The Sun’s differential surface rotation, varying from 25 days at the equator to 35 days at its polar regions messes up any periodicity on a monthly time scale. So called butterfly diagrams illustrate how sunspots migrate, or are formed and ceased, systematically along their latitude, during a sunspot cycle period because of that differential rotation.
LocalFluff: You appear to be misreading the graphs. The longer-term graph shows average monthly values, not the day to day sunspot numbers. The 2017 graph only covers most of January 2017 and the first week of February 2017, and shows the actual count for each day. That’s why the 70 count in January on the 2017 graph does appear on the longer term graph.
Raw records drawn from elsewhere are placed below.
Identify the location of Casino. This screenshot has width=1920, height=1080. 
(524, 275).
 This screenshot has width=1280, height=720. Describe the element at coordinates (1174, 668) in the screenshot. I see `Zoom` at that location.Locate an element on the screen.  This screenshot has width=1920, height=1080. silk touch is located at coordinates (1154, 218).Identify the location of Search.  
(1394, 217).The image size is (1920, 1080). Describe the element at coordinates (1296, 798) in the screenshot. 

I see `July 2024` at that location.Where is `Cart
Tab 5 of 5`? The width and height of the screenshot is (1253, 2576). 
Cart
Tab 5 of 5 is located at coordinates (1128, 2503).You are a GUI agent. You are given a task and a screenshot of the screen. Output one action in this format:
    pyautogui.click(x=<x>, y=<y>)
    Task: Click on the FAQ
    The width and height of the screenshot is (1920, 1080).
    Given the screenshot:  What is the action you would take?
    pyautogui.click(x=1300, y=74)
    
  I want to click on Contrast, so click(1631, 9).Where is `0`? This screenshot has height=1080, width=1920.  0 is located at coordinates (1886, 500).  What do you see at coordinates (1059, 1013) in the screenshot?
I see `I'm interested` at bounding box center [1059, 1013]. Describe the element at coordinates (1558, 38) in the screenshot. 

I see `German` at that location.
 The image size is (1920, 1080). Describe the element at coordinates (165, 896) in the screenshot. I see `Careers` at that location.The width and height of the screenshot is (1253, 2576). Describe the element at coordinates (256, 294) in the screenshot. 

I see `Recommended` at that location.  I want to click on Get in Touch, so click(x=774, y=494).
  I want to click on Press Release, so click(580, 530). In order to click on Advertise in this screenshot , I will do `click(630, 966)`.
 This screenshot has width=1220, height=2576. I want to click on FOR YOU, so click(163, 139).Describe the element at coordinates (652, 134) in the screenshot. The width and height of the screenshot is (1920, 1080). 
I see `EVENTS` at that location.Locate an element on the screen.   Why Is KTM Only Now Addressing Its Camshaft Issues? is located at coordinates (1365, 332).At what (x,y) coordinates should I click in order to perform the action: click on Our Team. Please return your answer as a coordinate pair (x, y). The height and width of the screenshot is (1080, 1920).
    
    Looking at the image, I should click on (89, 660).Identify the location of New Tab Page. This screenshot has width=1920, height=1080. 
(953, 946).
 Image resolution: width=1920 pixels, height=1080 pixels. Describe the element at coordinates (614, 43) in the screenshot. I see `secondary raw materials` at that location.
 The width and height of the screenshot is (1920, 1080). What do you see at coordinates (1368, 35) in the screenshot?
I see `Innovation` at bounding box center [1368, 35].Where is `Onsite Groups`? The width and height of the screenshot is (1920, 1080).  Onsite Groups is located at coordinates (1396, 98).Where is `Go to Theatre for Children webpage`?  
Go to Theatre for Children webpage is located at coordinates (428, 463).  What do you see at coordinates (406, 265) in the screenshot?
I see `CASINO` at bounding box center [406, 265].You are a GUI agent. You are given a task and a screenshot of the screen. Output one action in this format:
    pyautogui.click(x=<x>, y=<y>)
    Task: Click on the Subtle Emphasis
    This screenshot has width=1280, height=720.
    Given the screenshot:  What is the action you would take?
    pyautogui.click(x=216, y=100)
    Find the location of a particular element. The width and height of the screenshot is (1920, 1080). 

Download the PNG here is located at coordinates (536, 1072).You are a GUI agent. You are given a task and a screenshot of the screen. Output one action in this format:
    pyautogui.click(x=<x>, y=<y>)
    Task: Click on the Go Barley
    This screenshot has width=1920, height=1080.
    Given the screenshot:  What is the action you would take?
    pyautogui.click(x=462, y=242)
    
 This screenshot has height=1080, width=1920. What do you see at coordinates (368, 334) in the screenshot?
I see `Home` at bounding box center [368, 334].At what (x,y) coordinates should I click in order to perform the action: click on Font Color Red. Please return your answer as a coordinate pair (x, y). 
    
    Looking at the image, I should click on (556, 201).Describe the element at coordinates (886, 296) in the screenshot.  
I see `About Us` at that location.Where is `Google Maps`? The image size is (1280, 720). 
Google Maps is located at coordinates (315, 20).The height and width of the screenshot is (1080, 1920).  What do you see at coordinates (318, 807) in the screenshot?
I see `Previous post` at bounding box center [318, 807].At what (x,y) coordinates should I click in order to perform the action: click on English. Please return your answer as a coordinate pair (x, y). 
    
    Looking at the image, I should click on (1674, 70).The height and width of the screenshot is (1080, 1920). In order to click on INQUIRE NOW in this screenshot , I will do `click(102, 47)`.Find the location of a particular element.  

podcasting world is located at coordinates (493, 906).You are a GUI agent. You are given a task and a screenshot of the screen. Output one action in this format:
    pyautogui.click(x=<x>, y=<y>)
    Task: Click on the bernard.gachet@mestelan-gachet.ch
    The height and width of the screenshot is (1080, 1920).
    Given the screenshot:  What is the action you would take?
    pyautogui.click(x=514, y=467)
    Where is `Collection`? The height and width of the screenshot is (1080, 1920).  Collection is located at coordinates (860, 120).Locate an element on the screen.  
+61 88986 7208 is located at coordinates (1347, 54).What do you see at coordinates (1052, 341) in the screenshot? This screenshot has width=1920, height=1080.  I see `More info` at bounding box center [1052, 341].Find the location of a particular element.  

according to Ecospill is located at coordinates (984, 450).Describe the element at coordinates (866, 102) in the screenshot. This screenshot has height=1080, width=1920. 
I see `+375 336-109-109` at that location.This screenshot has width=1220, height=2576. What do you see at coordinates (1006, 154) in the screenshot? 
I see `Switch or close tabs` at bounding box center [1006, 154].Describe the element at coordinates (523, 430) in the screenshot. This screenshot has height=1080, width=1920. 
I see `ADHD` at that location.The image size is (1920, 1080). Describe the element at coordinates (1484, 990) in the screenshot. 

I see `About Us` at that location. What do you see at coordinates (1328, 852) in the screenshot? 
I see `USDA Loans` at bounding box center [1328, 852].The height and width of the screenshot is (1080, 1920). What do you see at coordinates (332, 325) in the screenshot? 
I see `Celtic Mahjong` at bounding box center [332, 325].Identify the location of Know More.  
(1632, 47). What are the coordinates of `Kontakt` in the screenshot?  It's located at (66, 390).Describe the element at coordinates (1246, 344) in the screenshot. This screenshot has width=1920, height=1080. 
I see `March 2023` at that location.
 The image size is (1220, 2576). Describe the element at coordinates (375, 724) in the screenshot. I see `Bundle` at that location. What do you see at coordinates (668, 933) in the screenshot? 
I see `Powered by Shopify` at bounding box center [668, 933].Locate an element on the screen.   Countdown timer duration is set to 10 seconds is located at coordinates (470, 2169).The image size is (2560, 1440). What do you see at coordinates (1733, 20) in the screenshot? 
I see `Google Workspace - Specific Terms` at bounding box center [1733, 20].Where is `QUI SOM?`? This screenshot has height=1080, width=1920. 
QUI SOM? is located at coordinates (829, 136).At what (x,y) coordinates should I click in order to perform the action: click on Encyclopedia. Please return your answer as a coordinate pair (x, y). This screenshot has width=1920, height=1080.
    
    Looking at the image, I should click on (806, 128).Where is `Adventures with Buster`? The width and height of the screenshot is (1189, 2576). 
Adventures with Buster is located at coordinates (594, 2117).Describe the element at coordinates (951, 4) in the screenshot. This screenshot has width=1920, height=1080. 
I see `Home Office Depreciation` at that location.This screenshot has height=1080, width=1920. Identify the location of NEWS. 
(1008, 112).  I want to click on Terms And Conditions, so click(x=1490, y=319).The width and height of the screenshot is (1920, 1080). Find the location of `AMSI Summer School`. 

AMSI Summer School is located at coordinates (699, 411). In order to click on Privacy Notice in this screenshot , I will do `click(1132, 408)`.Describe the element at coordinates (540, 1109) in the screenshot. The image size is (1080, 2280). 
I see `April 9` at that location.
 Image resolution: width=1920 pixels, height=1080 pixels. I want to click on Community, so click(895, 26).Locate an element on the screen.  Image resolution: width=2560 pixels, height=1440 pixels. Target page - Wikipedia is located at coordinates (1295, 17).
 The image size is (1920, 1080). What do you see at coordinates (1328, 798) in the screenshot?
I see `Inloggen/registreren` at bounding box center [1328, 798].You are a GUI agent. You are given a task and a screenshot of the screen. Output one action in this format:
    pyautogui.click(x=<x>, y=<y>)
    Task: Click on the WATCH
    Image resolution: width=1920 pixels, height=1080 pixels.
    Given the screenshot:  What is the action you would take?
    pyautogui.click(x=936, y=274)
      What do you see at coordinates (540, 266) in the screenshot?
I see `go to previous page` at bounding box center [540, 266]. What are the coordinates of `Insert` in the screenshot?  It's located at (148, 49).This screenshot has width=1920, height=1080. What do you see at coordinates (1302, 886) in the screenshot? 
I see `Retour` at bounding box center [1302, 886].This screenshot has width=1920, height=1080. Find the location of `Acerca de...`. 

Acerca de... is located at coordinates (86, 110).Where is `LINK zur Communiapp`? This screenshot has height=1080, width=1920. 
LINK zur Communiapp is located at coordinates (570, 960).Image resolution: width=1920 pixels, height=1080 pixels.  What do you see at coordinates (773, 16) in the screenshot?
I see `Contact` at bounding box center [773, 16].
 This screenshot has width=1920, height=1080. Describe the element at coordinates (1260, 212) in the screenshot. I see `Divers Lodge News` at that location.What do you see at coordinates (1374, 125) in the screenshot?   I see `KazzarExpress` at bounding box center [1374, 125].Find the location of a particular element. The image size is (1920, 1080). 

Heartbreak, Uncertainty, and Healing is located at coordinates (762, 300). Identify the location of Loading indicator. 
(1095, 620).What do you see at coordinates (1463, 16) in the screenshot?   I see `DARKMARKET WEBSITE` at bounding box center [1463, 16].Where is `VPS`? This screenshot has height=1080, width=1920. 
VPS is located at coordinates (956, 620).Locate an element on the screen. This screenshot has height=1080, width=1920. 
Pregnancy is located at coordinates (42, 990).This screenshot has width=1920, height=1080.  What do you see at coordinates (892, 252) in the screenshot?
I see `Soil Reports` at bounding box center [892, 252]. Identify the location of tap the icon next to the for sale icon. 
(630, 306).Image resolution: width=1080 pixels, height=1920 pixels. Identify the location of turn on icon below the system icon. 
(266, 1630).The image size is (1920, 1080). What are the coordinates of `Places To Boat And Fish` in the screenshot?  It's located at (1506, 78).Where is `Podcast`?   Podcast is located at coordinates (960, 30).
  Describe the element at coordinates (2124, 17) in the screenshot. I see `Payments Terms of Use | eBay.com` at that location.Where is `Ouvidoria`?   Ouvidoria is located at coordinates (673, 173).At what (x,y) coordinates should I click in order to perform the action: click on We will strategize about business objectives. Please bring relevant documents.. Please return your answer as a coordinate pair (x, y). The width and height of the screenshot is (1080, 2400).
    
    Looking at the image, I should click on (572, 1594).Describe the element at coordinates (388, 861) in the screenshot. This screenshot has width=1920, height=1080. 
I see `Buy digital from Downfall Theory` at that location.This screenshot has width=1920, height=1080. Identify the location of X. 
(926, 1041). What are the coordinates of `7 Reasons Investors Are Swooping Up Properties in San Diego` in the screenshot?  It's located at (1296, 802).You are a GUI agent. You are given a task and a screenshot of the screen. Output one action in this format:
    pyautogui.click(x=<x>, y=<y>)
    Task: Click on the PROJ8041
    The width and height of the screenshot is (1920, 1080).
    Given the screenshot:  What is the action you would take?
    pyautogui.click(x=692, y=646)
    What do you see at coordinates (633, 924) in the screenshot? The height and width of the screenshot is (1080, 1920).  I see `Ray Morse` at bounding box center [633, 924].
In addition, the two graphs use a slightly different definition of sunspot numbers, so while their numbers might differ a little bit, they are relatively identical so that the line of the graphs when plotted for the same time period will be practically the same.
So there were suddenly 75 sunspots two weeks ago? As many as during the three year long average of the last cycle maximum. I’d be surprised if they vary that much so quickly. Some unit or something must be misunderstood here.
LocalFluff: The sunspot number isn’t the equivalent of a count of actual sunspots. See for example this page: The sunspot count for today is 22, even though only 2 sunspots are visible on the face of the Sun.
Solar scientists use a complex algorithm to calculate the number based on the number of spots visible. Don’t ask me to explain it, but it really doesn’t matter, as the system has been used pretty much consistently for more than a century.
I’m confused….is there any reliable scientific evidence showing any causation relating sunspots, their number/periodicity to actual measurable effects of the earth’s climate or weather patterns, the ocean temperatures, et al?????
Jwing: In a word, no. There is a lot of circumstantial evidence that suggests a link to climate variations, such as the Little Ice Age in the 1600s corresponding to the last grand minimum of no sunspots, as well as the Medieval Warm Period corresponding to a period of suspected high sunspot activity around the year 1000. Our knowledge of the Sun’s brightness variations however remains somewhat limited, and so we do not know yet.